Manning anunciou a decisão em comunicado por escrito fornecido a NBC, pedindo aos seus apoiadores para se referirem a ele por seu novo nome e pelo pronome feminino. O comunicado estava com a assinatura: Chelsea E. Manning.
"Enquanto eu faço essa transição para a próxima fase da minha vida, quero que todos conheçam quem eu sou de verdade. Eu sou Chelsea Manning. Eu sou uma mulher. Devido ao jeito que eu me sinto, e que eu me sinto desde a infância, quero começar a terapia hormonal o mais cedo possível."
O advogado de defesa de Manning David Coombs disse a NBC que espera que as autoridades na prisão militar atendam o pedido de Manning para a terapia hormonal. Se isso não acontecer, "vou fazer tudo o que estiver em meu poder para garantir que eles sejam obrigados a atendê-lo".

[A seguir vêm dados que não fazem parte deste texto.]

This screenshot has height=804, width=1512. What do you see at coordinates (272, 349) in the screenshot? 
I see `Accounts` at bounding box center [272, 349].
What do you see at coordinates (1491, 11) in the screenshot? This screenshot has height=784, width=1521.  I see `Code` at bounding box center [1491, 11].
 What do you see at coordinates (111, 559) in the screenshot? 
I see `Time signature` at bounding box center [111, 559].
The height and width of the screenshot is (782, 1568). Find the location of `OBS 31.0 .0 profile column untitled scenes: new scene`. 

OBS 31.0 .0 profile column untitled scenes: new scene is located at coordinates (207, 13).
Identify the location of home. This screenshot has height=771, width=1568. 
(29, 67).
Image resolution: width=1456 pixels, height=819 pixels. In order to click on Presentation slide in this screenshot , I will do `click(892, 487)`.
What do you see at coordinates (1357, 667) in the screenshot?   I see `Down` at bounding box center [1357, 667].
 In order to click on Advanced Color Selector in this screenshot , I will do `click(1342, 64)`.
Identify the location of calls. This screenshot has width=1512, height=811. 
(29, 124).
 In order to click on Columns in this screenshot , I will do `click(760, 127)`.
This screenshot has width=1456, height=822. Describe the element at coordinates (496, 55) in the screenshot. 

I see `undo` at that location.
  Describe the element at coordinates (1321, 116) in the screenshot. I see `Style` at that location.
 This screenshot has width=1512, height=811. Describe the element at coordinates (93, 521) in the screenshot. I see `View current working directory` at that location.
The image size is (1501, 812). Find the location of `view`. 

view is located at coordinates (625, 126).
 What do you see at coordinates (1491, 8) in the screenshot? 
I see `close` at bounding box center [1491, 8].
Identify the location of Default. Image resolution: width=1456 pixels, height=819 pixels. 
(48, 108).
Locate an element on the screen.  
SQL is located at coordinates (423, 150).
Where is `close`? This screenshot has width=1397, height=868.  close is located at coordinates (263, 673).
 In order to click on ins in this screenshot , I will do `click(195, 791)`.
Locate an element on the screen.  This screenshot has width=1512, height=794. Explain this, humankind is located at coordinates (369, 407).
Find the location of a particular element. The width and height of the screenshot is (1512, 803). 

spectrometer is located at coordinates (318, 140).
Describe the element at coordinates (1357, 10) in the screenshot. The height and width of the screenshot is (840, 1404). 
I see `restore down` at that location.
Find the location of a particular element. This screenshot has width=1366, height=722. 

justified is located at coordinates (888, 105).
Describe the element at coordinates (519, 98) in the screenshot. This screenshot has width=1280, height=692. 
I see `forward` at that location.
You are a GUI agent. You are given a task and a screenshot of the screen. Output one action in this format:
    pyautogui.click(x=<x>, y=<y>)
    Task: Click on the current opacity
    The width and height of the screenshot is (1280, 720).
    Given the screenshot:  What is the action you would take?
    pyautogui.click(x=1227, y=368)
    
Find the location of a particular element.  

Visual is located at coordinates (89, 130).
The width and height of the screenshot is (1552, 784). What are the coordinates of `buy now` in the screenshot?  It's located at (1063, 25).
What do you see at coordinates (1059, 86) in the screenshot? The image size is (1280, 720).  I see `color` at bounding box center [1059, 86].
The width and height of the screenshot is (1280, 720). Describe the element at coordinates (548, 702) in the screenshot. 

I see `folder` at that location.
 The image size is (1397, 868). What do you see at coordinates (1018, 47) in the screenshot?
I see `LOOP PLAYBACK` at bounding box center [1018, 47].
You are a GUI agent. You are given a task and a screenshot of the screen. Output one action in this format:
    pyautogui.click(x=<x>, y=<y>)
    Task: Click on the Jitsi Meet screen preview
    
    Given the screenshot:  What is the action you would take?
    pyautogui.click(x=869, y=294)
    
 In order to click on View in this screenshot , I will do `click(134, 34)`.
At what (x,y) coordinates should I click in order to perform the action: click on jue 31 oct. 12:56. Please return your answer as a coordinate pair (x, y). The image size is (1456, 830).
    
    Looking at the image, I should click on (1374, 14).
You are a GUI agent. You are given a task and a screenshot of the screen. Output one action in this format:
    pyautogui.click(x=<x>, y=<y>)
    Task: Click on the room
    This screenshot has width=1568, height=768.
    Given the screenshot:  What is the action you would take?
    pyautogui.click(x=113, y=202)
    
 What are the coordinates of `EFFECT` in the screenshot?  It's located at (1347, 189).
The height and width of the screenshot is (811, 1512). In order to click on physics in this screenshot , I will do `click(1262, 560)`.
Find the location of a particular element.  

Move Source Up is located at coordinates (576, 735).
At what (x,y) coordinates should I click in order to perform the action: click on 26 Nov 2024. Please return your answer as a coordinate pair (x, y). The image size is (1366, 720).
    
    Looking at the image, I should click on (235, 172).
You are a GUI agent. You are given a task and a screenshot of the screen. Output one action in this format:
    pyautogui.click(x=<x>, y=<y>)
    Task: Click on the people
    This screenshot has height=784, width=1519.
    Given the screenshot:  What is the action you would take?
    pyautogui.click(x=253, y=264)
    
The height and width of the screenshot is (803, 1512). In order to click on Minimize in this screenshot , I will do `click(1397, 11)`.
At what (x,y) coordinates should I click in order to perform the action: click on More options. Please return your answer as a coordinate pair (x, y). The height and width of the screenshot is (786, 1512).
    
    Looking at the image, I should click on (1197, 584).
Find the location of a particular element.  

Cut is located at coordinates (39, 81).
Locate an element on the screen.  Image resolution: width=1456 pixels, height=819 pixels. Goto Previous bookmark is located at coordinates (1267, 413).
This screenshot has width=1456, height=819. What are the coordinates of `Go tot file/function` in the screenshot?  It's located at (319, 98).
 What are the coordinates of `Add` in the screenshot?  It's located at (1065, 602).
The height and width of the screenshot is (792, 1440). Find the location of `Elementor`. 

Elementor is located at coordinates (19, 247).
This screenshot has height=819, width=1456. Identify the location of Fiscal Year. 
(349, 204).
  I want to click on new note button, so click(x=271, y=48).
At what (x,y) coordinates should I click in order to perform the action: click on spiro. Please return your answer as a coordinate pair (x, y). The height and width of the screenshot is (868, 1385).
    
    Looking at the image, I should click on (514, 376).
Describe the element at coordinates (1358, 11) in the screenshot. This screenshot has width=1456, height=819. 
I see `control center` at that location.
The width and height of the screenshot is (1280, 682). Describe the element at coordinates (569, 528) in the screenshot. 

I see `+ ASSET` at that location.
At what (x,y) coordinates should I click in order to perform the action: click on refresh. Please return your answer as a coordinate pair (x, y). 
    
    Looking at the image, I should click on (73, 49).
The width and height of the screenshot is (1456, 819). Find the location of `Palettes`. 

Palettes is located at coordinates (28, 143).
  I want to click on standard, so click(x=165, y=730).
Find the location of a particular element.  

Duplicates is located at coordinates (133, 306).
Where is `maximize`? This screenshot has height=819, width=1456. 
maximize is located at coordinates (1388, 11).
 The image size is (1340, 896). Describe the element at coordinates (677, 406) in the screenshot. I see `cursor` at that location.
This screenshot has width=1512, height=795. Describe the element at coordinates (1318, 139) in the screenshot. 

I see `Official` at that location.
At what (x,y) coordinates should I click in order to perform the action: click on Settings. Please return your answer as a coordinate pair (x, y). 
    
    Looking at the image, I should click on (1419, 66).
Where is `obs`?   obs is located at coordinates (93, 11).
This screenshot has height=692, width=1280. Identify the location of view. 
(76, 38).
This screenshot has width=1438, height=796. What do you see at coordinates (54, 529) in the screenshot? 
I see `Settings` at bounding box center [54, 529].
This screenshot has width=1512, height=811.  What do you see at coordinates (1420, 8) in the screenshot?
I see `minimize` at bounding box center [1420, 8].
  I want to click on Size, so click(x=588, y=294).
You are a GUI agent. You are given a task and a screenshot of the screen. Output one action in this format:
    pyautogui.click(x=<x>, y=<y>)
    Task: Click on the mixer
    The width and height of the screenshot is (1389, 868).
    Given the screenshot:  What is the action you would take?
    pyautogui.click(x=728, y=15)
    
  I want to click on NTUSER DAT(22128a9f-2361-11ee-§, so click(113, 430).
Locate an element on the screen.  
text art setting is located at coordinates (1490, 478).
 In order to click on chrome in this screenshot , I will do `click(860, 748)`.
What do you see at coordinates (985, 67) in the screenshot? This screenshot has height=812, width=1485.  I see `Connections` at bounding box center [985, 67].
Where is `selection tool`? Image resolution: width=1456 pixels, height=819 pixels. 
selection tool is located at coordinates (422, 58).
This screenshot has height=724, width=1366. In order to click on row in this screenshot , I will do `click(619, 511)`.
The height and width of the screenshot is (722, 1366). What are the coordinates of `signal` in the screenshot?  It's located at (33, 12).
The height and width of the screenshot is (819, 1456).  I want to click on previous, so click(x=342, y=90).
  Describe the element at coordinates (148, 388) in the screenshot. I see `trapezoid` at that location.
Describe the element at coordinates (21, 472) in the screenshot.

O transtorno de identidade de gênero de Manning - a sensação de ser uma mulher presa a um corpo de homem - foi crucial para a defesa. Advogados apresentaram evidências da luta de Manning contra o transtorno, incluindo uma foto do soldado com uma peruca loira e batom enviado a um psicólogo.
Enquanto isso, a luta pela libertação de Manning tomou um novo rumo, com Coombs e seus apoiadores dizendo que pedirão ao Exército por leniência, e à Casa Branca por um perdão, o que é pouco provável que aconteça.
Até mesmo os defensores de Manning estavam confusos. Durante a audiência na quarta-feira, eles vestiam camisetas com a palavra: "Verdade". Horas depois, eles trocaram por outras nas quais liam-se: "Presidente Obama: Perdoe Bradley Manning".
Manning recebeu a punição mais dura na história dos EUA por vazar informação para a imprensa. Apresentando bom comportamento e por ter ficado mais de três anos presos, o soldado pode deixar a prisão em no mínimo sete anos, segundo Coombs.Manning tem sido chamado tanto de delator quanto traidor por entregar mais de 700 mil documentos militares e diplomáticos confidenciais, além de filmagens de campos de batalha, para o website WikiLeaks .
Coombs disse que vai entrar com um pedido na semana que vem para que o presidente Barack Obama perdoe Manning ou comute sua sentença. Ele leu uma carta que Manning enviará ao presidente na qual diz: "Eu me arrependo se minhas ações feriram alguém ou prejudicaram os EUA. Nunca foi minha intenção prejudicar ninguém."
Manning, o analista de inteligência do Exército, copiou digitalmente e divulgou relatórios sobre batalhas no Iraque e no Afeganistão enquanto trabalhava em 2010 no Iraque. O soldado também vazou um vídeo de um ataque do helicóptero Apache em 2007 em Bagdá que matou por engano ao menos nove pessoas, incluindo um fotógrafo da Reuters.
O governo acusou Manning de traição. O soldado foi condenado no mês passado pelo cometimento de 20 ofensas, incluindo seis violações da Lei de Espionagem, mas foi inocentado da acusação mais séria, auxiliar o inimigo, que pode levar à sentença de prisão perpétua.